The casting of the black actor James Howson in Andrea Arnold's new screen adaptation of Wuthering Heights is innovative, because the black historical presence in Britain has been invisible in cinema until now.

The few exceptions have included extras in David Lean's Great Expectations (1946) and Oliver Twist (1948), and a central black female protagonist in Jack Gold's The Sailor's Return (1978), set in the West Country of the 1850s.

In 1998, when I launched my book Black in the British Frame – a history of black actors in British cinema – at London's National Film Theatre, I was unprepared for the attacks made upon me by some members of the audience. When I suggested that Heathcliff could be played by a black actor, a gentleman stood up and in hostile tones said this would make nonsense of Emily Brontë's novel, and it was "offensive" to tamper with a classic of English literature, just to be politically correct. I pointed out that Heathcliff's racial origins are ambiguous, that he was discovered by Mr Earnshaw "in the streets of Liverpool". In 1847, when the novel was published, there would have been a small but significant black community living in that seaport.
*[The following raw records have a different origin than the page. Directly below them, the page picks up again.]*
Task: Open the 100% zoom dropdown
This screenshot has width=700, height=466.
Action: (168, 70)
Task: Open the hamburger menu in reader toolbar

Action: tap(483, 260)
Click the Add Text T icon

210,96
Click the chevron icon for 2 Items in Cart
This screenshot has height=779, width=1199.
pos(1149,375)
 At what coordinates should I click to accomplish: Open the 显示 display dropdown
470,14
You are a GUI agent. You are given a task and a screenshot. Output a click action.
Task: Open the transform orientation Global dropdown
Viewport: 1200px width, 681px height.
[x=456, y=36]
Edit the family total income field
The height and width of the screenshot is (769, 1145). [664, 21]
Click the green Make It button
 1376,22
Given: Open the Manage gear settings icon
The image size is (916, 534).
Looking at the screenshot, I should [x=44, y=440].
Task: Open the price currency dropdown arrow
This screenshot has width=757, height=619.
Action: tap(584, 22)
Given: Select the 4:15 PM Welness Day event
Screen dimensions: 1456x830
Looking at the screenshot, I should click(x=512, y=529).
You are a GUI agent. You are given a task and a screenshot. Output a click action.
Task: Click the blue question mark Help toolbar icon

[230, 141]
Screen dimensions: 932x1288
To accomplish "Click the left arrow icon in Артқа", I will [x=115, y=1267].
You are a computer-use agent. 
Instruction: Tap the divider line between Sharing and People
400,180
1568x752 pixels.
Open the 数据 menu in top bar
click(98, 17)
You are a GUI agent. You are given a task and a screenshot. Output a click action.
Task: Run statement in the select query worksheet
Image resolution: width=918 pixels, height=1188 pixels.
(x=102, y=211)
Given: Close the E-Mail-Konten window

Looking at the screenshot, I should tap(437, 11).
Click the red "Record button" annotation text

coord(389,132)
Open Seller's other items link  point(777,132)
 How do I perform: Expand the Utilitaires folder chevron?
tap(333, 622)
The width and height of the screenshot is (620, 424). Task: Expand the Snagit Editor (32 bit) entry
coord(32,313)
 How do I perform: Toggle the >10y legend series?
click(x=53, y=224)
It is possible for the "ragged, black-haired child" to be mixed race. However, I dug an even bigger hole for myself when I suggested that Estella in Charles Dickens's Great Expectations could be portrayed by a black actress. I informed the audience that many thousands of black people were living and working in London by 1861, when Dickens's novel was published and black women in Britain in the Victorian era, though small in number, existed in all strata of society. These included the Crimean nurse, Mary Seacole, and Sarah Forbes Bonetta, the ex-slave whose education was paid for by Queen Victoria. When I suggested that Estella's mother could be portrayed as African or West Indian and married to the convict Magwitch, and that Estella, who was born into poverty, was accepted into English "society" because of Miss Havisham's wealth and patronage, I thought I was going to give the hostile gentleman a heart attack, Admittedly, Dickens did not include black characters in his novels, unlike William Shakespeare in some of his plays, but this does not mean that black actors could not plausibly be cast as some of his characters. This year's BBC television drama Shirley revealed how, in the 1960s, because of racism, it was impossible for the singer Shirley Bassey to play Nancy in the screen version of Lionel Bart's musical Oliver!, even though she was the first choice of the film's director, Carol Reed.

One of the most glaring and shameful omissions from British historical films has been the erasure of the contribution made by colonial West Africans and West Indians to the Second World War. Thousands joined the armed services to support the "Mother Country", and some of them made the ultimate sacrifice, but they are noticeably absent from the many war films produced in the 1950s, and beyond.

The presence of black settlers in Britain since at least the mid 16th-century has been documented in a number of books, but these are barely acknowledged in the mainstream, and the British school curriculum. Consequently a wall of silence is maintained around the history of our nation's black citizens. The same criticism can be made of British historical films and literary adaptations. For young black Britons this is very damaging. A black actor playing Heathcliff is a positive development, but we also need to see more examples of this adventurous casting.